What the exercise asks >>
Word for word, restate the lines from the start of the data down to the line with "Cart (£0.00) (1374, 104)", both included.

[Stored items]
☆ ☆ ☆ ☆ ☆ ☆ ☆

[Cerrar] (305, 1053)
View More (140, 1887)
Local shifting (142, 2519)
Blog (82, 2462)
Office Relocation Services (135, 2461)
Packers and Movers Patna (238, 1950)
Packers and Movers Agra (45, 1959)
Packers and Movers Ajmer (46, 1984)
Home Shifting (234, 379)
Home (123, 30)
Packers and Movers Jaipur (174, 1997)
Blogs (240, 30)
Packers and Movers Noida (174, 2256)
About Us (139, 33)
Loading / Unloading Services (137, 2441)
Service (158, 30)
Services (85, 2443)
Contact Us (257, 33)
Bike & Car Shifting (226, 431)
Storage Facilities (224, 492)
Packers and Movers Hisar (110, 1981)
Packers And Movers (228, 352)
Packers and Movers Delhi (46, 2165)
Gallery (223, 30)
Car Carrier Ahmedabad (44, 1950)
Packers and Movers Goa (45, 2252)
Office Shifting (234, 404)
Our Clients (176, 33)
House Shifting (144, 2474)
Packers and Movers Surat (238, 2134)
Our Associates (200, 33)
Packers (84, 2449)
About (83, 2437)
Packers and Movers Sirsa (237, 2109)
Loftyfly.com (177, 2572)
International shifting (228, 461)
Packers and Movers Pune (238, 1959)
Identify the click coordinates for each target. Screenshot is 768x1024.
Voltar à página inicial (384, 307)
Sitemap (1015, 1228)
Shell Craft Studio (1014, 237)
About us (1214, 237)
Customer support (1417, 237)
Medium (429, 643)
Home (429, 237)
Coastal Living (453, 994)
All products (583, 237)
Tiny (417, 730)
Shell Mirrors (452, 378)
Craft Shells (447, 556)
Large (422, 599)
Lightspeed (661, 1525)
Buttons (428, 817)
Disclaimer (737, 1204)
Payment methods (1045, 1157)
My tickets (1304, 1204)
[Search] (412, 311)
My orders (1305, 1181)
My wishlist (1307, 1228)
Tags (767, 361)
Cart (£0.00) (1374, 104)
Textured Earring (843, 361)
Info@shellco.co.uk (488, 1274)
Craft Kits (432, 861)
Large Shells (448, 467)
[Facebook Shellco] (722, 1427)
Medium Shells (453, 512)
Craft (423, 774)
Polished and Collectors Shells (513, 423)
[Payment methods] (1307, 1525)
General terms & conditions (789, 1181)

☆ ☆ ☆ ☆ ☆ ☆ ☆

Task response >>
[Cerrar] (305, 1053)
View More (140, 1887)
Local shifting (142, 2519)
Blog (82, 2462)
Office Relocation Services (135, 2461)
Packers and Movers Patna (238, 1950)
Packers and Movers Agra (45, 1959)
Packers and Movers Ajmer (46, 1984)
Home Shifting (234, 379)
Home (123, 30)
Packers and Movers Jaipur (174, 1997)
Blogs (240, 30)
Packers and Movers Noida (174, 2256)
About Us (139, 33)
Loading / Unloading Services (137, 2441)
Service (158, 30)
Services (85, 2443)
Contact Us (257, 33)
Bike & Car Shifting (226, 431)
Storage Facilities (224, 492)
Packers and Movers Hisar (110, 1981)
Packers And Movers (228, 352)
Packers and Movers Delhi (46, 2165)
Gallery (223, 30)
Car Carrier Ahmedabad (44, 1950)
Packers and Movers Goa (45, 2252)
Office Shifting (234, 404)
Our Clients (176, 33)
House Shifting (144, 2474)
Packers and Movers Surat (238, 2134)
Our Associates (200, 33)
Packers (84, 2449)
About (83, 2437)
Packers and Movers Sirsa (237, 2109)
Loftyfly.com (177, 2572)
International shifting (228, 461)
Packers and Movers Pune (238, 1959)
Identify the click coordinates for each target. Screenshot is 768x1024.
Voltar à página inicial (384, 307)
Sitemap (1015, 1228)
Shell Craft Studio (1014, 237)
About us (1214, 237)
Customer support (1417, 237)
Medium (429, 643)
Home (429, 237)
Coastal Living (453, 994)
All products (583, 237)
Tiny (417, 730)
Shell Mirrors (452, 378)
Craft Shells (447, 556)
Large (422, 599)
Lightspeed (661, 1525)
Buttons (428, 817)
Disclaimer (737, 1204)
Payment methods (1045, 1157)
My tickets (1304, 1204)
[Search] (412, 311)
My orders (1305, 1181)
My wishlist (1307, 1228)
Tags (767, 361)
Cart (£0.00) (1374, 104)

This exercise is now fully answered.